§ Input data

....

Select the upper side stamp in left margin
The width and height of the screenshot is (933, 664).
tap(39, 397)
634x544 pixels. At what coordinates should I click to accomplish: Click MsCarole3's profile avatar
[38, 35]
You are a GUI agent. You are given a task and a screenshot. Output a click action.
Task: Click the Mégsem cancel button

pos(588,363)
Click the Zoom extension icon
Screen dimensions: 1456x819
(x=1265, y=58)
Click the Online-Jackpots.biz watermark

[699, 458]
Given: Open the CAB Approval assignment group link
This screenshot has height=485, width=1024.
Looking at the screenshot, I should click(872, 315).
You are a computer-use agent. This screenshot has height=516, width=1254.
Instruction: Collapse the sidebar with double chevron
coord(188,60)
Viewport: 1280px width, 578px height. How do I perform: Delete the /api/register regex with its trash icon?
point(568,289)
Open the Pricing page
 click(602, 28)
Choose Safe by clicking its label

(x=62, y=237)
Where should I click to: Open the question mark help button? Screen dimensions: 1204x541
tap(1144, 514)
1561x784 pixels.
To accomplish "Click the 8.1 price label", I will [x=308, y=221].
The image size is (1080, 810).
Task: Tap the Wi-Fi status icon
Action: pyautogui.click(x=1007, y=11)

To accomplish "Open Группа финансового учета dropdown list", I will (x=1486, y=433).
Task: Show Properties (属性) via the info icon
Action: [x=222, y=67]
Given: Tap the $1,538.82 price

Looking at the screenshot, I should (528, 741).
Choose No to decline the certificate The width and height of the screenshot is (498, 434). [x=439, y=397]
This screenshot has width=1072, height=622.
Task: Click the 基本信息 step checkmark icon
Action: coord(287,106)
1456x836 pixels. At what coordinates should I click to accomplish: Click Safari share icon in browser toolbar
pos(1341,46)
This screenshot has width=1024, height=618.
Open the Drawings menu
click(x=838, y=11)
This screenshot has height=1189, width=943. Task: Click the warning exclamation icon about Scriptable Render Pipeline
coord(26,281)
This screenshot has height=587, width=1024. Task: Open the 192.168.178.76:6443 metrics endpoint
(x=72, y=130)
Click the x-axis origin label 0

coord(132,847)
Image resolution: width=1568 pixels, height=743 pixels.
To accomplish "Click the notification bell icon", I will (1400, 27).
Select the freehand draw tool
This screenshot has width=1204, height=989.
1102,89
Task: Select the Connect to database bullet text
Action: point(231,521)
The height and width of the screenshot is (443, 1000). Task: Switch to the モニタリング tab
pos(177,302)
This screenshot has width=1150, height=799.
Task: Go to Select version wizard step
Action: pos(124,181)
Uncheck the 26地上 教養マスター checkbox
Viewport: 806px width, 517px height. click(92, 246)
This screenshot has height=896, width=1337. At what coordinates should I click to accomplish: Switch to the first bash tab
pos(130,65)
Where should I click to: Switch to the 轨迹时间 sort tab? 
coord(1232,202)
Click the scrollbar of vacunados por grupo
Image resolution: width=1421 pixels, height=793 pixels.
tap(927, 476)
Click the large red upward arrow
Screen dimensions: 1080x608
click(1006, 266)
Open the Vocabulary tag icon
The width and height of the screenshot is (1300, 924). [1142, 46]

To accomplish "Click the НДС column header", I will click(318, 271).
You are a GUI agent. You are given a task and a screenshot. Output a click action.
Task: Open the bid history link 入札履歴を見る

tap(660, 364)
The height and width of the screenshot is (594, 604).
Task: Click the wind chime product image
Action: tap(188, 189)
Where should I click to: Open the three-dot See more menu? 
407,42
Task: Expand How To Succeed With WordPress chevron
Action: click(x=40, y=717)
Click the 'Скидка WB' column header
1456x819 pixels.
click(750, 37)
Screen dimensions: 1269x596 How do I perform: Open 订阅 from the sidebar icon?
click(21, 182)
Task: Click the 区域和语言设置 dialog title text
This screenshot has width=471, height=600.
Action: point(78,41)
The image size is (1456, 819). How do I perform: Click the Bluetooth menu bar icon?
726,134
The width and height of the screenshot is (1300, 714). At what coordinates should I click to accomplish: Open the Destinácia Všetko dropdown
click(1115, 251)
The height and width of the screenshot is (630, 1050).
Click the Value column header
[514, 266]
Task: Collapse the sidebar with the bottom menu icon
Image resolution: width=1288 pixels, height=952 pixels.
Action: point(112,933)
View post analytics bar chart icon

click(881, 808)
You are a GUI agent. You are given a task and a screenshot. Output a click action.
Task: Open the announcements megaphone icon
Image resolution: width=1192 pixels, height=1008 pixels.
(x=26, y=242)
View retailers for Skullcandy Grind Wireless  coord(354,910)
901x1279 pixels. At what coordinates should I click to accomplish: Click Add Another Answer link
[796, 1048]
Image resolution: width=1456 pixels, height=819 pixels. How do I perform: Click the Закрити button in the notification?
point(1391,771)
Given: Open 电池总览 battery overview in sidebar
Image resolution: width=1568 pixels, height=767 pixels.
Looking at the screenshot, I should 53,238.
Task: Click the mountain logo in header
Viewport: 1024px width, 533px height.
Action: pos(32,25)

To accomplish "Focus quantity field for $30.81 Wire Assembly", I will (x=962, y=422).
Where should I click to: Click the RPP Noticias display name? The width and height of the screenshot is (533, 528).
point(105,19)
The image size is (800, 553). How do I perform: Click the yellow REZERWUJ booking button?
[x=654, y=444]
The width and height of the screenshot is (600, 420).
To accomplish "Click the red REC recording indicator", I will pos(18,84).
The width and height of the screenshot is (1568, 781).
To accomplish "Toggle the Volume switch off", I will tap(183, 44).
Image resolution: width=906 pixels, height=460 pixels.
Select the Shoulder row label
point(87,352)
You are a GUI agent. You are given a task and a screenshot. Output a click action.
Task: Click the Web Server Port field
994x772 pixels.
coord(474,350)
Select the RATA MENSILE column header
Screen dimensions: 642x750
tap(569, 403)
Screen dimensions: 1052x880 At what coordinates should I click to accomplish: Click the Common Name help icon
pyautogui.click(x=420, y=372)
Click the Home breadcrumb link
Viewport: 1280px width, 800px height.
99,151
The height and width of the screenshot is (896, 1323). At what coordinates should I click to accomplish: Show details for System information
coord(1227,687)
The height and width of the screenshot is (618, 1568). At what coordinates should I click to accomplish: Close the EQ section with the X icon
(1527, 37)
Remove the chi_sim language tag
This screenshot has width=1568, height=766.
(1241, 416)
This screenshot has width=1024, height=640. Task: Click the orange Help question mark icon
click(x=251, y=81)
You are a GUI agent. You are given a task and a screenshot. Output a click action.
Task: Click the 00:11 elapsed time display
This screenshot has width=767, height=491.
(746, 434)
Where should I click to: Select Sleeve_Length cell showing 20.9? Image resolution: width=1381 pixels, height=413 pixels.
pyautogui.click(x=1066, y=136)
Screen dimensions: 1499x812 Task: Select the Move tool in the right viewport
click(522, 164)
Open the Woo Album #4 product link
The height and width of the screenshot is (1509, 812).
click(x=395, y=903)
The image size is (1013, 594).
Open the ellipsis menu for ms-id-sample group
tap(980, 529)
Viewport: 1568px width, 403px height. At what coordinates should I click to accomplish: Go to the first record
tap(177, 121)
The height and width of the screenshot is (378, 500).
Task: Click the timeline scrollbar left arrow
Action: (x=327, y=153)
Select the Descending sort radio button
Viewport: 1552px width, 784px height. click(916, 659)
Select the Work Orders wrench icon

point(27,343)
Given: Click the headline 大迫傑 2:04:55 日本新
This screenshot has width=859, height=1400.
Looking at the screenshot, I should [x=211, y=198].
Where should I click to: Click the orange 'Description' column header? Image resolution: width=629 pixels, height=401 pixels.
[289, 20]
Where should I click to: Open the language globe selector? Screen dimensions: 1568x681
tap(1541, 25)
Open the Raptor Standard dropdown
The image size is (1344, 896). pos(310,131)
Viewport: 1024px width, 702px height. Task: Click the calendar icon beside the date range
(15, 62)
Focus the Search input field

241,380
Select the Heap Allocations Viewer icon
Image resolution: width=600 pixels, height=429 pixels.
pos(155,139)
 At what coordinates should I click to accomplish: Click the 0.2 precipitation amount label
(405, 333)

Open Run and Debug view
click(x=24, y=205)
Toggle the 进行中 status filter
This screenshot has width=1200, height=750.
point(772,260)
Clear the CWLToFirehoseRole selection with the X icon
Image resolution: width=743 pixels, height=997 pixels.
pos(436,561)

....

§ Exercise goal
Please list each line of the material above that contains the word "left".

§ Written response
Select the upper side stamp in left margin
Task: Click the timeline scrollbar left arrow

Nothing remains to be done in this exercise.